Lake raised his chin and pushed hair from his forehead. Troubled as I was, the gesture still made my heart bounce. He said, “What are you saying?”

I told him what Webdog had reported this morning, and, before I’d finished, he was judging me harshly. “Son-of-a-bitch.”

I couldn’t breathe for the adrenaline flowing. “I wasn’t holding out.”

“Yes you were,” he said, dead serious. “You wanted to find out her identity by yourself.”

“I wanted to find who she was, yes, but ...”

“Dru, you can’t hold back stuff like that. It’s clear now, she skipped, and they could have had her before she ran.”

Heat rose from the base of my spine. “It was my employee who discovered the information. Thomas and his crowd could have found out if they had investigated Cho’s stalking claims against Baxter. They took her word against his, even when her boyfriend goes missing. Joe Hagan and Atlanta PD could have found that she was an imposter.
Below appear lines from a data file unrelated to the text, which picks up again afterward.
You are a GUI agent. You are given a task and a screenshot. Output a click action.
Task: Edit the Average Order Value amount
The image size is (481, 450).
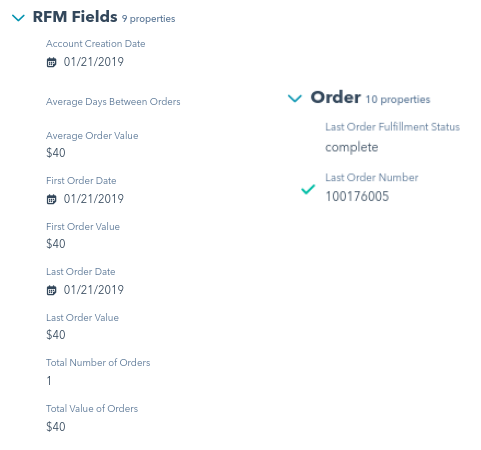[x=56, y=153]
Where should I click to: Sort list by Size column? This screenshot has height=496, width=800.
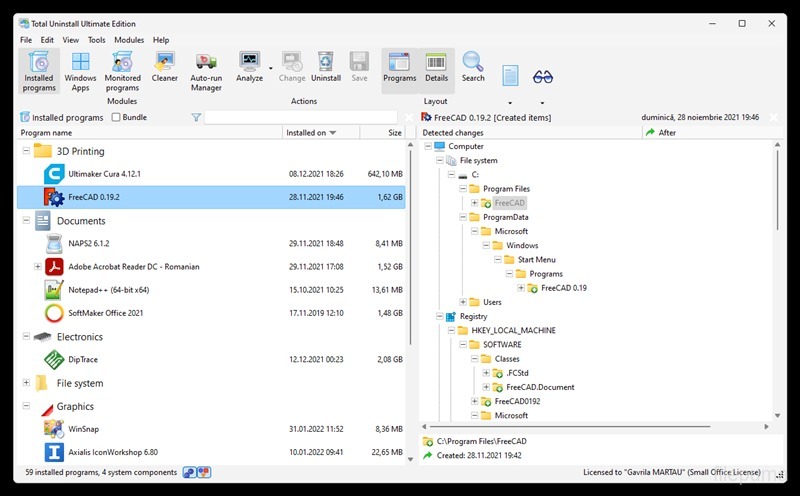coord(394,132)
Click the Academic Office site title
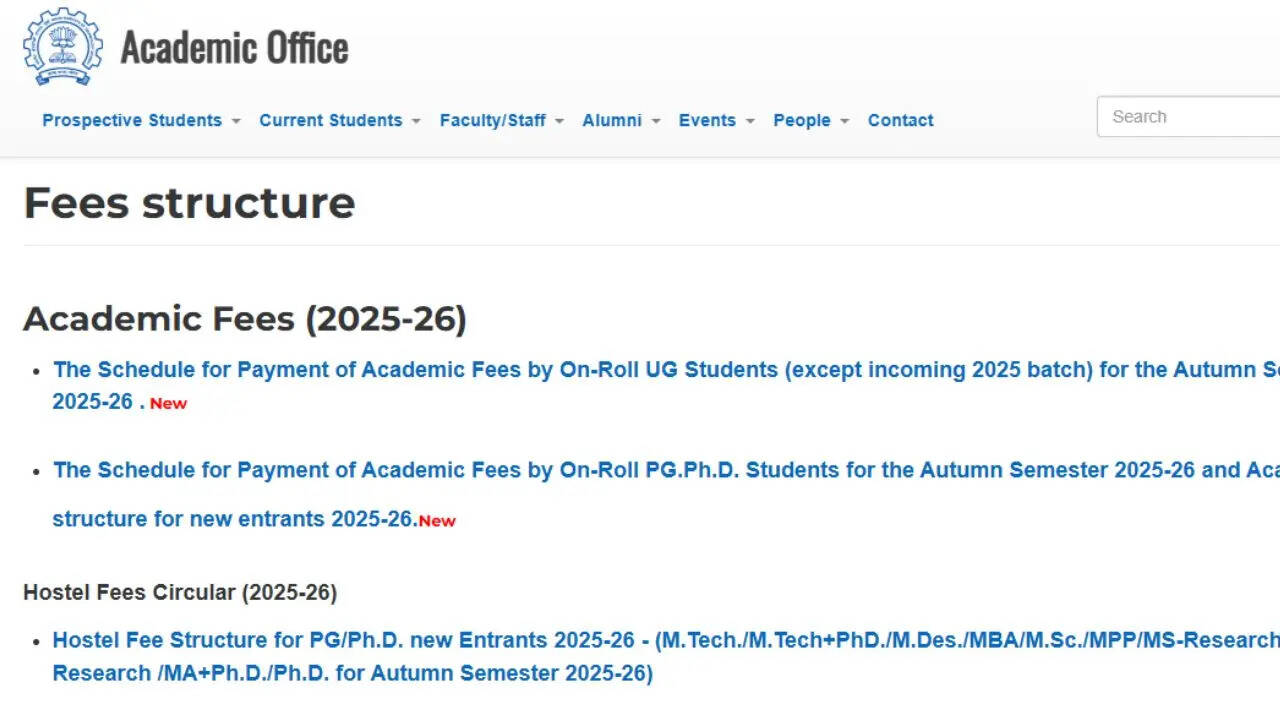Screen dimensions: 1280x720 point(234,48)
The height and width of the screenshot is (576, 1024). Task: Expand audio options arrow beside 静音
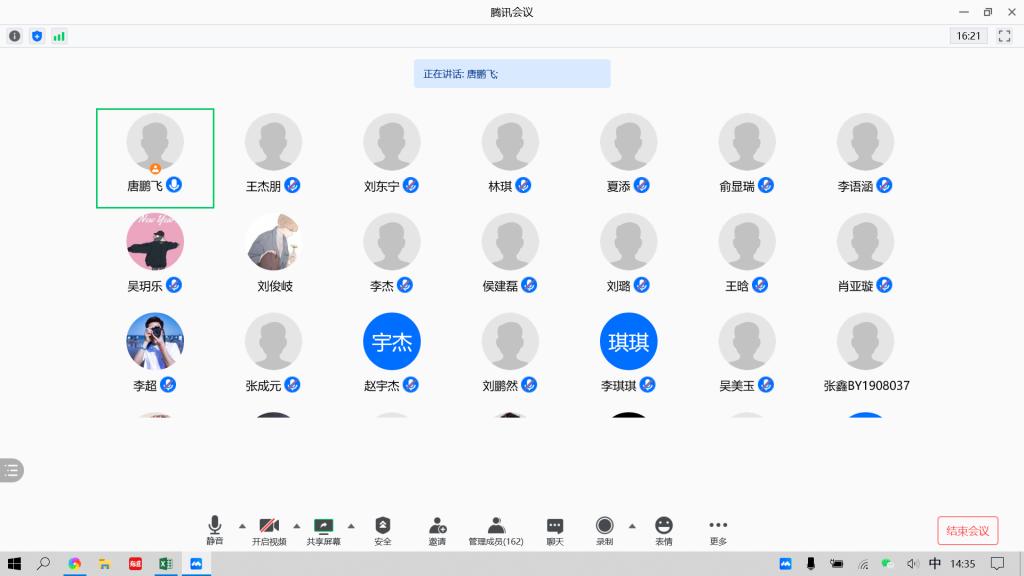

All you had to do is a backgrounder, starting with the school.”

“Dru, look ...” He blew slowly from his lungs. “I don’t have time to argue with you.”

“There’s nothing to argue about. When I came into the case, not much had been done by the Athens police. They took Cho Martine’s word over a long-time citizen of this city. Not until Damian’s father came to town demanding answers did they get off their duffs.”

“We better brief Thomas and Joe Hagan.”

“You might suggest to them that they contact the Martines.”

He pressed his lips. “Let’s go.”

“Have they tried yet, or do they like to stay behind the curve?”

“Let’s go.”

“I’m not going anywhere,” I said, standing, “except to bathe and get under the covers. I’m exhausted. I’ve a lot to do tomorrow.”

“If Athens PD lets you.”

“They damn well better. You got Henry’s card.” I held out my hand. “Tomorrow I get hold of Henry and check out Damian’s apartment.”

Lake continued to stare, keeping his mouth tight. When Lake’s inflexible it puts my back up. I wriggled my fingers. “Give.”

He got up and adjusted the hardware at his belt and under his arm in the official way cops do when they have an objective. “He’s staying at The Classic City. Room 268.”

“Thanks,” I said, to his back when he walked out of the study.

Lake got back to the condo at midnight. “You’re awake,” he said.

“Observant.”

“Let’s not argue.”

“What did Sergeant Thomas say?”

“We’ll discuss it in the morning.”

“Now.”

“In the morning.”

“Did you talk to Webdog?”

“Yes. He confirmed what you told me. He’s hasn’t been successful locating the Martines.”

“And?”

“We’ll discuss it in the morning.”

I rolled over. “Good night. Close the door on your way out.”